WHAT THE EXERCISE ASKS:
Each line from the start of the data below through the one containing "Read more (1481, 643)" must be reproduced exactly.

GIVEN RECORDS:

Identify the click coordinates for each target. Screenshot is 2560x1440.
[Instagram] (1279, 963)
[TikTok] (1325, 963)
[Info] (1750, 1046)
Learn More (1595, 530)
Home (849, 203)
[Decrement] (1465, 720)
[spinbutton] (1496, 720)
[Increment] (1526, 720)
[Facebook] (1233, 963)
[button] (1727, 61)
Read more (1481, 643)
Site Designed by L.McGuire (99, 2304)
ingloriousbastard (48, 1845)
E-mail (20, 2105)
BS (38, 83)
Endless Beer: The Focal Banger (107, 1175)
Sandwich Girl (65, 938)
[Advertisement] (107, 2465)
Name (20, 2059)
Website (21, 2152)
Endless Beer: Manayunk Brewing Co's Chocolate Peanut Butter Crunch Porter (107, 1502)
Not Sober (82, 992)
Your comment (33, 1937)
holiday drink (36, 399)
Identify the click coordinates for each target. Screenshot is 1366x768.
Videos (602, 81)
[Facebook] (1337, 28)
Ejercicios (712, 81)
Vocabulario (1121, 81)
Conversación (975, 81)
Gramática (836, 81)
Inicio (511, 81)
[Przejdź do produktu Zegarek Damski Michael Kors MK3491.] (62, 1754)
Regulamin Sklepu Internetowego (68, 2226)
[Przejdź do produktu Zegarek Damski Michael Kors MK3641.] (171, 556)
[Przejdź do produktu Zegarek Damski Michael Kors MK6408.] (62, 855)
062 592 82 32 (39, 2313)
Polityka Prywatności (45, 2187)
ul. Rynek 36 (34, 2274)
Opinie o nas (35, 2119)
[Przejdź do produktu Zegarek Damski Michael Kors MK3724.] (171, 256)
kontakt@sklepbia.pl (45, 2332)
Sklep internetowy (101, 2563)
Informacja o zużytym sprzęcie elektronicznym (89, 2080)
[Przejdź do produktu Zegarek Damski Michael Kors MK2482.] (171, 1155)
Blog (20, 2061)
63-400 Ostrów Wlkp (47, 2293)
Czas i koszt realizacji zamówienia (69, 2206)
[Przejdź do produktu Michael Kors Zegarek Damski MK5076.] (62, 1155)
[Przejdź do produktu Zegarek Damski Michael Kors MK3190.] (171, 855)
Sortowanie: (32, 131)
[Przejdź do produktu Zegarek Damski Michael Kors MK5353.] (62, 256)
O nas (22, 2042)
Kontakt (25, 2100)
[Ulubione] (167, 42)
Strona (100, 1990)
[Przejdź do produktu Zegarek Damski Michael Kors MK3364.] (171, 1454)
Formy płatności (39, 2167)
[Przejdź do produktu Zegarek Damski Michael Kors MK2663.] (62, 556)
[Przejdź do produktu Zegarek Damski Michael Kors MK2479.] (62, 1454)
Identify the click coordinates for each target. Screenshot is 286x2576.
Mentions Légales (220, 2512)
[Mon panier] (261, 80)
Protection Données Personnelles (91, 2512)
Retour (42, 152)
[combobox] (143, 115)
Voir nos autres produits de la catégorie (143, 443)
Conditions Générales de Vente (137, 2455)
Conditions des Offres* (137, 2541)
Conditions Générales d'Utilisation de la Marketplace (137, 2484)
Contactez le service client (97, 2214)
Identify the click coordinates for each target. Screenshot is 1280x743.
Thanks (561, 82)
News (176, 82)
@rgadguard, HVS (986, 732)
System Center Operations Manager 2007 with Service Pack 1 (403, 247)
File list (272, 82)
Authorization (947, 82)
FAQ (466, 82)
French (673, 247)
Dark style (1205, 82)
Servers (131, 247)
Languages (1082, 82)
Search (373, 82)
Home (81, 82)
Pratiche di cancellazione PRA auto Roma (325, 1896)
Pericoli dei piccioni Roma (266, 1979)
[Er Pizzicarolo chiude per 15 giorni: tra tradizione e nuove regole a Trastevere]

ANSWER TO THIS EXERCISE:
Identify the click coordinates for each target. Screenshot is 2560x1440.
[Instagram] (1279, 963)
[TikTok] (1325, 963)
[Info] (1750, 1046)
Learn More (1595, 530)
Home (849, 203)
[Decrement] (1465, 720)
[spinbutton] (1496, 720)
[Increment] (1526, 720)
[Facebook] (1233, 963)
[button] (1727, 61)
Read more (1481, 643)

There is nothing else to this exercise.